McCalla grew up in New Jersey and Ghana, is now based in New Orleans, and spent two years with the Carolina Chocolate Drops. Her third solo album, The Capitalist Blues, is released early next year, and on this showing she deserves to follow her former colleague Rhiannon Giddens to international celebrity. McCalla was remarkable for the power and subtlety of her singing and songwriting, her multi-instrumental skill, and the constant changes of musical and emotional direction.
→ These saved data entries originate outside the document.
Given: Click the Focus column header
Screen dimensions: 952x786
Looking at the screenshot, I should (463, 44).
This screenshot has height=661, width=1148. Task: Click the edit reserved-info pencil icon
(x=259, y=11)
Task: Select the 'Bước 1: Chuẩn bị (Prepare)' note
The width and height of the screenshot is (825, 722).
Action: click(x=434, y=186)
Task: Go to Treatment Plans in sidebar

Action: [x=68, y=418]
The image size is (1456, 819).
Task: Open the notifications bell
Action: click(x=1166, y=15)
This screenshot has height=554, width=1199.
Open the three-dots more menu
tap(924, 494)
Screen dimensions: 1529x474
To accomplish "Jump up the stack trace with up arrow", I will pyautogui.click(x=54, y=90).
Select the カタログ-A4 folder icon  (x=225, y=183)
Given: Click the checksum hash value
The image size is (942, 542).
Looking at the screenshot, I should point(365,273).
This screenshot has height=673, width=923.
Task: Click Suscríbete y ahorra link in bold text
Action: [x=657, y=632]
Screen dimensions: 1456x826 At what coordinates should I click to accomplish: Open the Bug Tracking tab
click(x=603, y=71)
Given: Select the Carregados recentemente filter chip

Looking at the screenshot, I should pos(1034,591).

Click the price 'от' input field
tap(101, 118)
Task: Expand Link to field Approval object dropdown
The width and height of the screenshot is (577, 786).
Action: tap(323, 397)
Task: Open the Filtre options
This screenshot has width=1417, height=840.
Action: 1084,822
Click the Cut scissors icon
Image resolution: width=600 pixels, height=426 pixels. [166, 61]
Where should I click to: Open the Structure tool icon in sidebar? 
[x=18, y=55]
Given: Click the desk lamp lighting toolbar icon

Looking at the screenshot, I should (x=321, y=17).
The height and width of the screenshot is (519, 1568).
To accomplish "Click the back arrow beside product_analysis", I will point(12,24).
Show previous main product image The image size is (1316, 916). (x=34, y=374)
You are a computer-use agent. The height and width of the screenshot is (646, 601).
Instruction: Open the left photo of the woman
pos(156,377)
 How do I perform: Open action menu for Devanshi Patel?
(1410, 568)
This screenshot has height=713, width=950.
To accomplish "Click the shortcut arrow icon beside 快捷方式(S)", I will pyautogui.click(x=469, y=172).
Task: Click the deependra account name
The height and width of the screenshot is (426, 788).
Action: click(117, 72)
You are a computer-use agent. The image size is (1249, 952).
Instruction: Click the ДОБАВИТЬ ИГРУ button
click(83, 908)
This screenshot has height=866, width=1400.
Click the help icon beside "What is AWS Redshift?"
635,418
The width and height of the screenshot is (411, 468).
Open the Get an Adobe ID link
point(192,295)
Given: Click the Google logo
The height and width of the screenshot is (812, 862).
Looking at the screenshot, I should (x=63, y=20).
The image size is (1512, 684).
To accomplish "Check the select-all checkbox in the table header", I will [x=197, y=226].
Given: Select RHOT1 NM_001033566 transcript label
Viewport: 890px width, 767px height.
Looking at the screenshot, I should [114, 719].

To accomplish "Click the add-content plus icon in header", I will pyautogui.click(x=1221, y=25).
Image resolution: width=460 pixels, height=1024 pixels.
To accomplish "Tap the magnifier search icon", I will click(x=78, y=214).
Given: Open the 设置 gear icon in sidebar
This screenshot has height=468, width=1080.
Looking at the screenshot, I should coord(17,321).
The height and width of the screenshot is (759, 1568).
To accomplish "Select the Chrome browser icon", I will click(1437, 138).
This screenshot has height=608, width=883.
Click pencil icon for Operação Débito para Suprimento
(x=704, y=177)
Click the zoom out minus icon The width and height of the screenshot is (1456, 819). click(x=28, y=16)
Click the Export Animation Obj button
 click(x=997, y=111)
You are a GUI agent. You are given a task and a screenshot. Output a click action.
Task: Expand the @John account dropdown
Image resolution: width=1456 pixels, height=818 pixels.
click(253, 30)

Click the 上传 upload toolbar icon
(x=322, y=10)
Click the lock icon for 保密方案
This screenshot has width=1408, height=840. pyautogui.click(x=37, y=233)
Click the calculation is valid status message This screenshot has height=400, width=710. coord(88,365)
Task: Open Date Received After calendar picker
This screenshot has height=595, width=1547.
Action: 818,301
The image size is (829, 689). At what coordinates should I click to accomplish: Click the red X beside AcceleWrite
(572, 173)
She started out with Girl, a gently edgy ballad from her 2013 debut, on which she played cello, backed by guitar, double bass and drums. Then she switched to banjo for upbeat Haitian songs interspersed with explanations of their metaphors. She then changed direction again as she picked up the electric guitar for a preview of her new album. Aleppo, a pained, brooding lament on the Syrian tragedy was followed by the banjo-backed rockabilly of Oh My Love, and then the powerful protest of Heavy As Lead, with a reminder that her own daughter was among the American children who have suffered from poisoned water supplies. She ended this remarkable, varied set with the Haitian-influenced title track to her last album, the thoughtful and political A Day for the Hunter, a Day for the Prey.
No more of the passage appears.